PROBLEM DESCRIPTION>
Report each line in the rows below that contains the string "pixels". Case must match.

DATASET EXTRACT>

• • • •

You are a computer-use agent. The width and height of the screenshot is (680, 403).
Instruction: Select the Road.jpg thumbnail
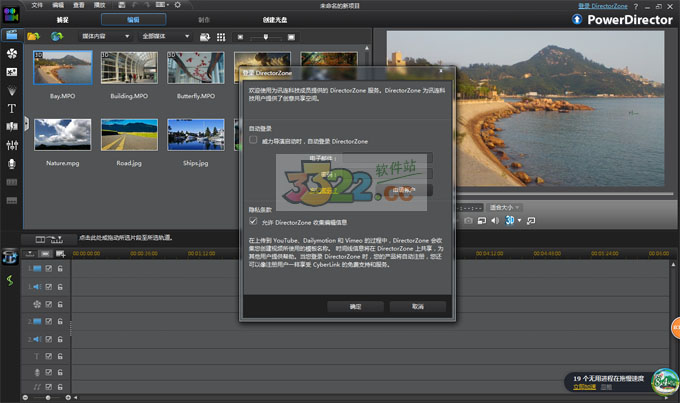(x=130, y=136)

• • • •

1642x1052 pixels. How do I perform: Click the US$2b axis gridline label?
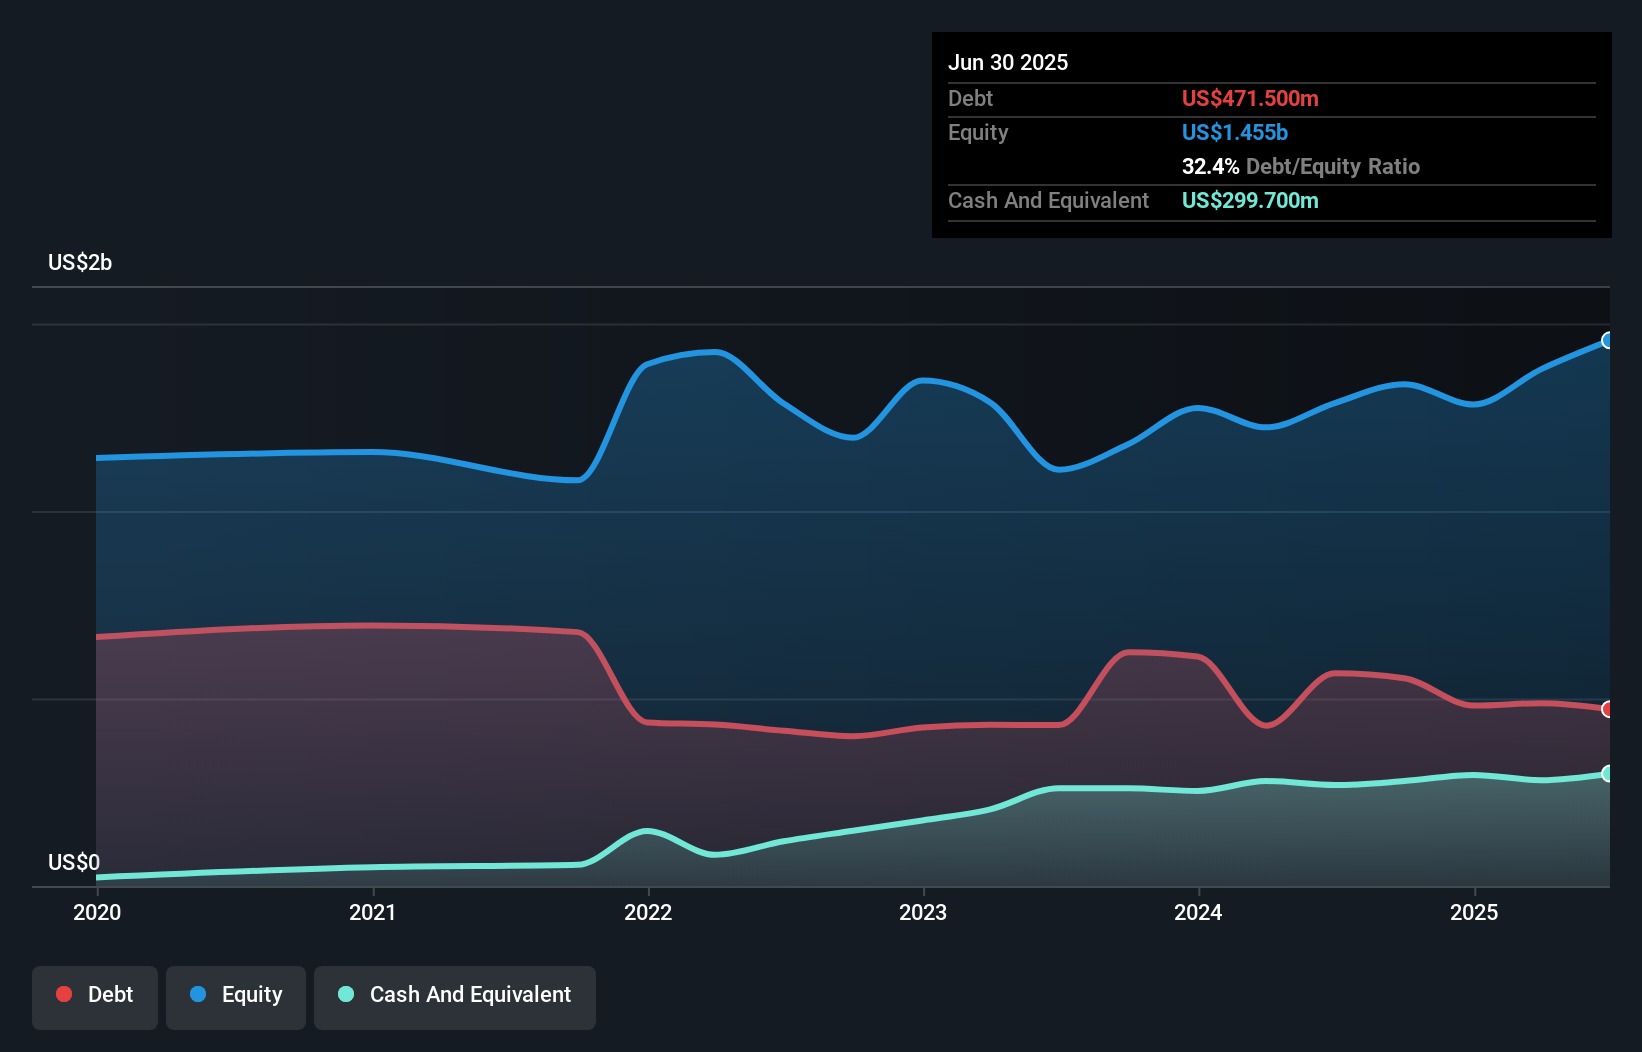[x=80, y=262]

• • • •

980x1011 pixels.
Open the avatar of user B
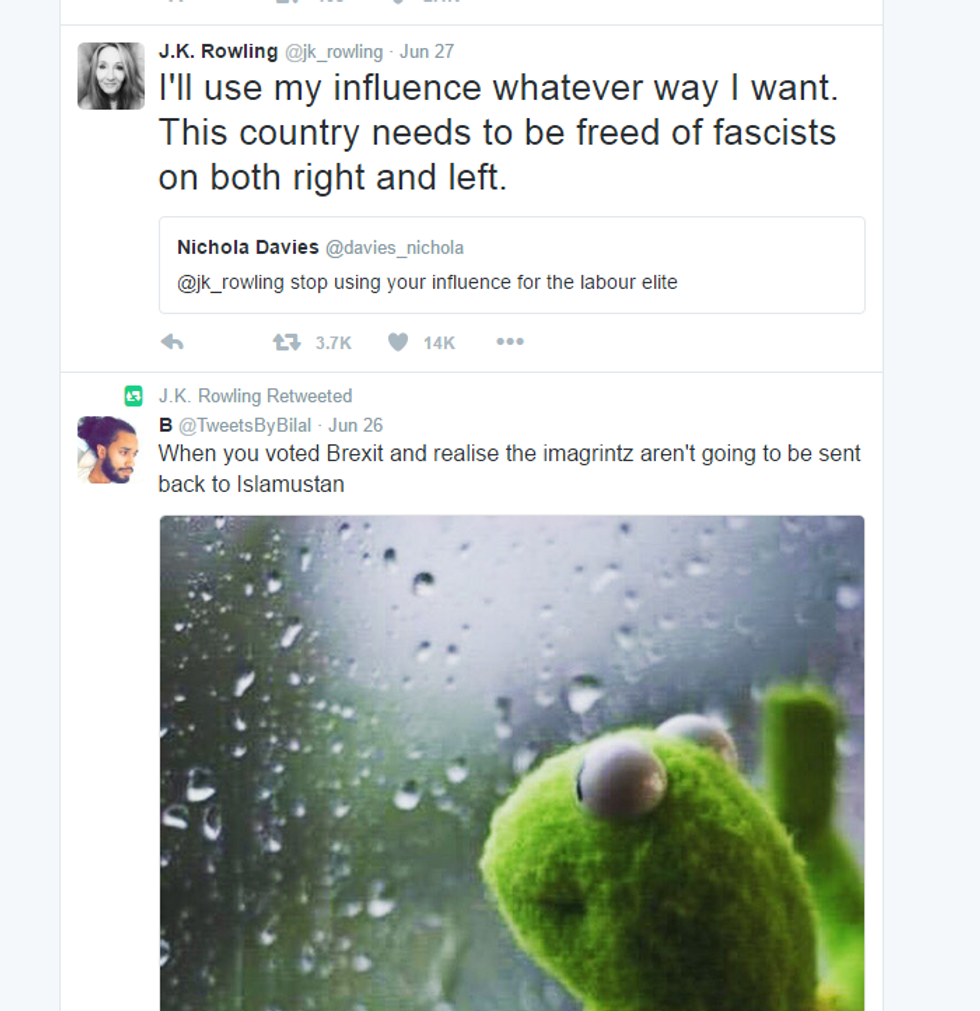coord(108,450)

• • • •

FINISHED TASK>
1642x1052 pixels. How do I perform: Click the US$2b axis gridline label?
980x1011 pixels.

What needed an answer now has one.